I went to a poetry workshop this afternoon, by which I mean I drove to the location of the poetry workshop, walked around outside the building, and drove home. I also got chased around by a gigantic mutant bumblebee, and now that it's spring, you can expect a lot more stories about humongous insect abominations of God. Now, I went to this poetry workshop — or at least I planned on attending it — because my psychotherapist told me that I need to get out of my house and do things with like-minded people. He diagnoses my overall churlishness and pessimism as a symptom of my geekish lack of information and experience about the world, and it's not like I'm going to be growing as a person sitting up in my room and writing in my blog all day long.
Poetry workshop it was then. Mind you, I'm not all that into poetry, but I figured that there's really nothing else to do in Fanwood and the workshop's leader was Tom Plante, who is about as successful a poet as one can be in modern America without being Maya Angelou. Mr. Plante, a fellow Fanwood resident, runs a publication called "Exit 13" that has managed to snag some other big-name poets you've never heard of like Charles Bukowski, Gerald Stern and former poet laureate (not sure why we need one of those) Robert Pinsky. It seems like Mr. Plante would be a good person for an aspiring writer to get to know. I considered submitting some of my own poetry to Exit 13, but I get the feeling I'd be rejected despite my hometown advantage.
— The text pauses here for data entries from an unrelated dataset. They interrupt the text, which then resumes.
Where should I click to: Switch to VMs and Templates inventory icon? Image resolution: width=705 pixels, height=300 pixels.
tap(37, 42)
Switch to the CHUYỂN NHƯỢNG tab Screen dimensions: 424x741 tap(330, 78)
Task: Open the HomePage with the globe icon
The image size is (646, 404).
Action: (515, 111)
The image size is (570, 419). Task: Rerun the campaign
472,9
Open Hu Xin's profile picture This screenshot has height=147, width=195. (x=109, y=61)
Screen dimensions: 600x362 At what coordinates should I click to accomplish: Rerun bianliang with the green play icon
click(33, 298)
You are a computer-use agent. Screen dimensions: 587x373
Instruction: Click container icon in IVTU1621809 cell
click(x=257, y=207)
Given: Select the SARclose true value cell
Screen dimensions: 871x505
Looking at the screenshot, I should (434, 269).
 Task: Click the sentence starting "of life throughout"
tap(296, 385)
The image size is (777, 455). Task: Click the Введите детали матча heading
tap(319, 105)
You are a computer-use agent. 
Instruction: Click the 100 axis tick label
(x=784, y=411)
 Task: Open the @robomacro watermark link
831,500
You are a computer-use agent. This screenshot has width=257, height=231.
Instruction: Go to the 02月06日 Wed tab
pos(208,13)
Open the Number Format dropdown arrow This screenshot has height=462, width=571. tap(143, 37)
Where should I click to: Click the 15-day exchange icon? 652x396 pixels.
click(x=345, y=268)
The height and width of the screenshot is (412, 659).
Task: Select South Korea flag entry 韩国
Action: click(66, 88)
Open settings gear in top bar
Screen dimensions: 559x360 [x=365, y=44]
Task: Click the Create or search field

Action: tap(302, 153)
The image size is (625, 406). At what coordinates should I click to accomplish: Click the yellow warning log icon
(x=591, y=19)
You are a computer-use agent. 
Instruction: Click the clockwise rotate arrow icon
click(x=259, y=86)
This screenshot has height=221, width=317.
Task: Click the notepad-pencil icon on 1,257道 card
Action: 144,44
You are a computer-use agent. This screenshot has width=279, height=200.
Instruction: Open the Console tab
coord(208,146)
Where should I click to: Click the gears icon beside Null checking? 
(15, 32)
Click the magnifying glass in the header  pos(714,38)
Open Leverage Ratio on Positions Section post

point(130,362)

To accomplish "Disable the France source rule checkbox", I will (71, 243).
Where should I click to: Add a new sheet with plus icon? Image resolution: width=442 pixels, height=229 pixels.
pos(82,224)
So I went to this poetry (click the link already, hint hint) workshop, and it wasn't a disaster. It was just that everybody there was at least twenty years older than me, and there were at most nine or ten people there so I couldn't even sit and hide in the back. Folks seemed to be on a first-name basis with Mr. Plante, although that might have just been because they're all neighbors and they probably borrow each other's typewriters and rhyming dictionaries all the time. Regardless, it was intimidating, although not quite as intimidating as the giant mutant bumblebee hanging around outside the building.
I guess most intimidating of all would've been being chased inside the poetry workshop by the bumblebee.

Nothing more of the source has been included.